Top Doctors Admit They Just Ask Chatbot To Diagnose Weird Diseases Now

Reviewed by Sean Hagarty — Review Editor, AI Bee Reel

NEW YORKBy Mike Rosoff, AI Bee Reel Staff

March 2, 2026

ATLANTA, GA — When a mysterious illness struck a local town, Chief Medical Investigator Dr. Naomi Ikeda did not rush to the laboratory or consult her dusty textbooks. Instead, witnesses report she sat down, cracked her knuckles, and typed “Why are people sick?” into a web browser window. The approach, while unorthodox, actually produced results, raising uncomfortable questions about the future of epidemiology and whether medical school was, in fact, a waste of everyone’s time.

AI Bee Reel: Why turn to a chatbot instead of traditional pathology or blood work?

Dr. Naomi Ikeda, Chief of Epidemiology: “Look, medical books are very heavy. The font is tiny. I spent eight years in school learning the Latin names for rashes, but this robot read the entire internet in three seconds. I asked it why the patients were coughing near the ice machine, and it told me to check the nozzles. I was originally going to check their horoscopes to see if Mercury was in retrograde, so this actually saved a lot of taxpayer money. The chatbot also suggested I test the beer. I told my supervisor I was conducting ‘field research.’ He approved it.”

ABR: Isn’t there a risk the AI might hallucinate and give dangerous medical advice?

Dr.

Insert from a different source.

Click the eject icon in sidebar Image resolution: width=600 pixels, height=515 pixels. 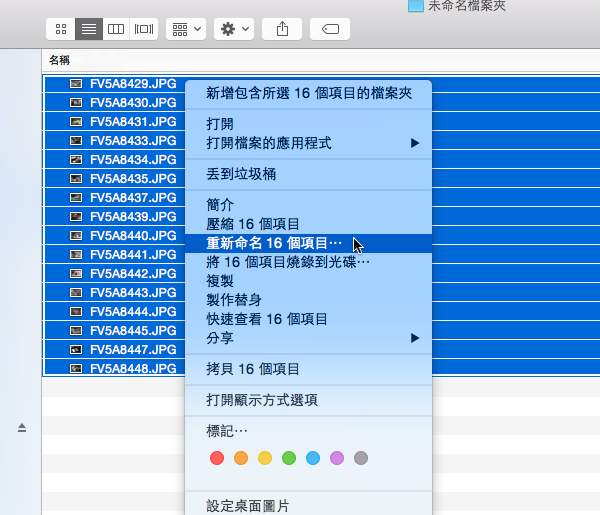tap(22, 428)
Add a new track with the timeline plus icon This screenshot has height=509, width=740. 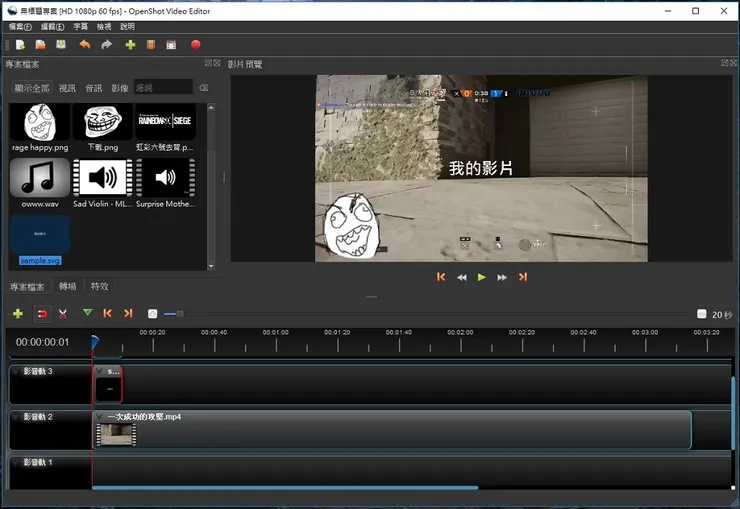[x=18, y=314]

Ikeda: “Not really. We have protocols. Yesterday a patient turned green. I asked the bot, and it said ‘Have you tried turning him off and on again?’ So we instructed the patient to take a nap. He woke up fine. Well, mostly fine. He thinks he is a wifi router now, but his color is great. The algorithm is never wrong. It is just artistically interpreted. Besides, last year a human doctor told a patient to ‘walk it off’ after a collapsed lung, so the bar is lower than you think.”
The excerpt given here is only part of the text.